Chapter Text
6.
Heart in the Highlands.
Pentos
The first six times they attempt to make it to the past, it all turns out a failure. Brandon argues she's still too weak, never further elaborating on what that means. Still, Daenerys does as he commands it, as she lies with eyes shut tight on a long chaise and he dictates the course from above with a dull, monotonous voice, that results strangely calm, nevertheless, taking her through the corridors of her mind like a smooth wind blowing in the direction she must follow to meet the moments stored in her memory.
"Maybe it's not only your mind we need," Brandon says quietly after the sixth failed try. "Maybe it's your heart too."
"What would my heart have to do with all this?" she responds with a defensive edge, beginning to feel exhaustion taking its toll on her mood.

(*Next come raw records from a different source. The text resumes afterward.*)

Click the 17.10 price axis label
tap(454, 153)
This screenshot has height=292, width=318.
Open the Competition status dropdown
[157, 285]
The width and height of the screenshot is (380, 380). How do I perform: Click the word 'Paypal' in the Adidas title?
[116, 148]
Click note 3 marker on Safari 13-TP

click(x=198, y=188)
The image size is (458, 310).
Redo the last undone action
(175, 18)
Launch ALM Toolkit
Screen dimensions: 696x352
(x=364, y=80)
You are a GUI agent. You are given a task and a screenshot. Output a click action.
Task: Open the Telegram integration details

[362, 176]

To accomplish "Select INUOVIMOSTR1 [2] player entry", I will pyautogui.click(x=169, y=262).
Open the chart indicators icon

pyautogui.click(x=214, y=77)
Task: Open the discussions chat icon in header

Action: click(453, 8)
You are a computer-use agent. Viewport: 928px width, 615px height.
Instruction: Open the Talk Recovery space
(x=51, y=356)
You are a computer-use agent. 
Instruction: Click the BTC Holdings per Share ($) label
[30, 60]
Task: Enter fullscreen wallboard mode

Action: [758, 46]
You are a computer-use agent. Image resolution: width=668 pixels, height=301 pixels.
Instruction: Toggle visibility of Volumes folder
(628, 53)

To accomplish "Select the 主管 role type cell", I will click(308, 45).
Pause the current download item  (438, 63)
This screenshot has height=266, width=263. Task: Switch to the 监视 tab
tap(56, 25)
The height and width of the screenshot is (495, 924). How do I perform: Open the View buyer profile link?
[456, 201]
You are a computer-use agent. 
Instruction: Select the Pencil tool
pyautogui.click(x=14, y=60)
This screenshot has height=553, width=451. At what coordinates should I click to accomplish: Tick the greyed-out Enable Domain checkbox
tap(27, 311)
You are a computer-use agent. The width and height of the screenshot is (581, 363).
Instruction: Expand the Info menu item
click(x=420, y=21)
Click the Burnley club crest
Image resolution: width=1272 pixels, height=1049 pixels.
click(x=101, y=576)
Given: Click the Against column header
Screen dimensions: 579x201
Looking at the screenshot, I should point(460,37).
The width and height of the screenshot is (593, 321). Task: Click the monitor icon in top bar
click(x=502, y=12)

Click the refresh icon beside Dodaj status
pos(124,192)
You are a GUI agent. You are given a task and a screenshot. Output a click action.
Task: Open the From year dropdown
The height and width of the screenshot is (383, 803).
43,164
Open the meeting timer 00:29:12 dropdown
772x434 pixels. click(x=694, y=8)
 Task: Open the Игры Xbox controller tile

"The heart is to the memory what the wind is to the sea, a guide and sentinel, that takes you on the right path and warns you of impending dangers. Imagine yourself and your errant ship in the middle of a tranquil night at sea. Where will you go? What is possibly surrounding you? You will not be able to tell these things unless the wind is blowing — and luckily blowing in your favor."
"And you know lots about the heart, I imagine," she replied and glared at him.
He snorted softly, almost chuckling.
"Your heart is afraid, Daenerys. It is telling you of the places you do not want to return to. I know and I understand."
"No, you don't," Daenerys snapped, sitting up to turn around and look at him. "How can you understand if you are not even…someone."
"I am everyone who is part of me. I am each individual experience that precedes Brandon Stark."
"I do not believe you." She took a sharp breath. "I don't believe you when you say that Jon Snow is dead."
His mouth opened and closed slightly in surprise; a gesture so inconspicuous that she almost thought she imagined it.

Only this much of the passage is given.